### Work required
Starting with the first line and ending with the last, transcribe the data exactly.
········
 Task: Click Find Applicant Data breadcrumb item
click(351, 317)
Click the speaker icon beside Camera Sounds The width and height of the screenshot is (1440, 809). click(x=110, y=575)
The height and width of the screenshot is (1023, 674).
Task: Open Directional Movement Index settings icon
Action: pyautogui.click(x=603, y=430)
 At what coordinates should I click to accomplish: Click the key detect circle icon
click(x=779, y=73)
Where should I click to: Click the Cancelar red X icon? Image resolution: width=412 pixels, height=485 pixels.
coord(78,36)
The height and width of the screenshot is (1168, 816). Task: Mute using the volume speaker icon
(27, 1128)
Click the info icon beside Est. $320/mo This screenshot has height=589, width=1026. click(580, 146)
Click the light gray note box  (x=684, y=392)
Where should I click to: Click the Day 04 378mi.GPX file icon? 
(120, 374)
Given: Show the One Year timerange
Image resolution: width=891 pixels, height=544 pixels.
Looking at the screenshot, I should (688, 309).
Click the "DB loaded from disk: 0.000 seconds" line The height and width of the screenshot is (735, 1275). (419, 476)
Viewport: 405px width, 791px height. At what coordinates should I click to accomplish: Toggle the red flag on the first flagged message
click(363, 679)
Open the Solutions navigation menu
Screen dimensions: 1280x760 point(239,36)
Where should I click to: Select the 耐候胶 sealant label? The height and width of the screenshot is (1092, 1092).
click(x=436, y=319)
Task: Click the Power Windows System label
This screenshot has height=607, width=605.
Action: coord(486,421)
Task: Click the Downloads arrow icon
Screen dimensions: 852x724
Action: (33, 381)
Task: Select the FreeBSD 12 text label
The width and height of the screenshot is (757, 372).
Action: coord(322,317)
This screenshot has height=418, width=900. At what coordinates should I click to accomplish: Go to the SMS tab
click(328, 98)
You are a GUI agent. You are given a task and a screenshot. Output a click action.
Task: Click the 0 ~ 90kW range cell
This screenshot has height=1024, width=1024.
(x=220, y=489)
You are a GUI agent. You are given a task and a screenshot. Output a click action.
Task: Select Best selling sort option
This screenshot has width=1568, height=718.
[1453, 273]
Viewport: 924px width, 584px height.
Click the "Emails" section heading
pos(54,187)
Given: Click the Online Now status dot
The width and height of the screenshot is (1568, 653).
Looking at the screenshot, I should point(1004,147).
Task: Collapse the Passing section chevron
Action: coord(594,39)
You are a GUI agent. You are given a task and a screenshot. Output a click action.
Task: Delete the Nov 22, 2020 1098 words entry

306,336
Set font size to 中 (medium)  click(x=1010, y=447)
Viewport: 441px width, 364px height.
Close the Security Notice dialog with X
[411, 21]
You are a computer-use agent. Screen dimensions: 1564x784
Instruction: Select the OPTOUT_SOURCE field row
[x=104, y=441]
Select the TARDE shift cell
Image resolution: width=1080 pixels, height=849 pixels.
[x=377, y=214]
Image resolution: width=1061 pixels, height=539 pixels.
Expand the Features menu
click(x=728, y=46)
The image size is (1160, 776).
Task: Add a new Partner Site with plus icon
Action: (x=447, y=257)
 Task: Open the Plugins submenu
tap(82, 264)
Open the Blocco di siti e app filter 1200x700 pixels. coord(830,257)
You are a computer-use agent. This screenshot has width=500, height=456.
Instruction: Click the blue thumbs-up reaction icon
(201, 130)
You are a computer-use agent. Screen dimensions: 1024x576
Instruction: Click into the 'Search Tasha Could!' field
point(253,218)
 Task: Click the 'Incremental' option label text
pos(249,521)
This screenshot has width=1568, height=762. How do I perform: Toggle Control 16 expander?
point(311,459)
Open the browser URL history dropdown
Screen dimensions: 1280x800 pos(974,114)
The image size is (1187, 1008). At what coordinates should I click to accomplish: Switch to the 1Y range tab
········
### Written response
 Task: Click Find Applicant Data breadcrumb item
click(351, 317)
Click the speaker icon beside Camera Sounds The width and height of the screenshot is (1440, 809). click(x=110, y=575)
The height and width of the screenshot is (1023, 674).
Task: Open Directional Movement Index settings icon
Action: pyautogui.click(x=603, y=430)
 At what coordinates should I click to accomplish: Click the key detect circle icon
click(x=779, y=73)
Where should I click to: Click the Cancelar red X icon? Image resolution: width=412 pixels, height=485 pixels.
coord(78,36)
The height and width of the screenshot is (1168, 816). Task: Mute using the volume speaker icon
(27, 1128)
Click the info icon beside Est. $320/mo This screenshot has height=589, width=1026. click(580, 146)
Click the light gray note box  (x=684, y=392)
Where should I click to: Click the Day 04 378mi.GPX file icon? 
(120, 374)
Given: Show the One Year timerange
Image resolution: width=891 pixels, height=544 pixels.
Looking at the screenshot, I should (688, 309).
Click the "DB loaded from disk: 0.000 seconds" line The height and width of the screenshot is (735, 1275). (419, 476)
Viewport: 405px width, 791px height. At what coordinates should I click to accomplish: Toggle the red flag on the first flagged message
click(363, 679)
Open the Solutions navigation menu
Screen dimensions: 1280x760 point(239,36)
Where should I click to: Select the 耐候胶 sealant label? The height and width of the screenshot is (1092, 1092).
click(x=436, y=319)
Task: Click the Power Windows System label
This screenshot has height=607, width=605.
Action: coord(486,421)
Task: Click the Downloads arrow icon
Screen dimensions: 852x724
Action: (33, 381)
Task: Select the FreeBSD 12 text label
The width and height of the screenshot is (757, 372).
Action: coord(322,317)
This screenshot has height=418, width=900. At what coordinates should I click to accomplish: Go to the SMS tab
click(328, 98)
You are a GUI agent. You are given a task and a screenshot. Output a click action.
Task: Click the 0 ~ 90kW range cell
This screenshot has height=1024, width=1024.
(x=220, y=489)
You are a GUI agent. You are given a task and a screenshot. Output a click action.
Task: Select Best selling sort option
This screenshot has width=1568, height=718.
[1453, 273]
Viewport: 924px width, 584px height.
Click the "Emails" section heading
pos(54,187)
Given: Click the Online Now status dot
The width and height of the screenshot is (1568, 653).
Looking at the screenshot, I should point(1004,147).
Task: Collapse the Passing section chevron
Action: coord(594,39)
You are a GUI agent. You are given a task and a screenshot. Output a click action.
Task: Delete the Nov 22, 2020 1098 words entry

306,336
Set font size to 中 (medium)  click(x=1010, y=447)
Viewport: 441px width, 364px height.
Close the Security Notice dialog with X
[411, 21]
You are a computer-use agent. Screen dimensions: 1564x784
Instruction: Select the OPTOUT_SOURCE field row
[x=104, y=441]
Select the TARDE shift cell
Image resolution: width=1080 pixels, height=849 pixels.
[x=377, y=214]
Image resolution: width=1061 pixels, height=539 pixels.
Expand the Features menu
click(x=728, y=46)
The image size is (1160, 776).
Task: Add a new Partner Site with plus icon
Action: (x=447, y=257)
 Task: Open the Plugins submenu
tap(82, 264)
Open the Blocco di siti e app filter 1200x700 pixels. coord(830,257)
You are a computer-use agent. This screenshot has width=500, height=456.
Instruction: Click the blue thumbs-up reaction icon
(201, 130)
You are a computer-use agent. Screen dimensions: 1024x576
Instruction: Click into the 'Search Tasha Could!' field
point(253,218)
 Task: Click the 'Incremental' option label text
pos(249,521)
This screenshot has width=1568, height=762. How do I perform: Toggle Control 16 expander?
point(311,459)
Open the browser URL history dropdown
Screen dimensions: 1280x800 pos(974,114)
The image size is (1187, 1008). At what coordinates should I click to accomplish: Switch to the 1Y range tab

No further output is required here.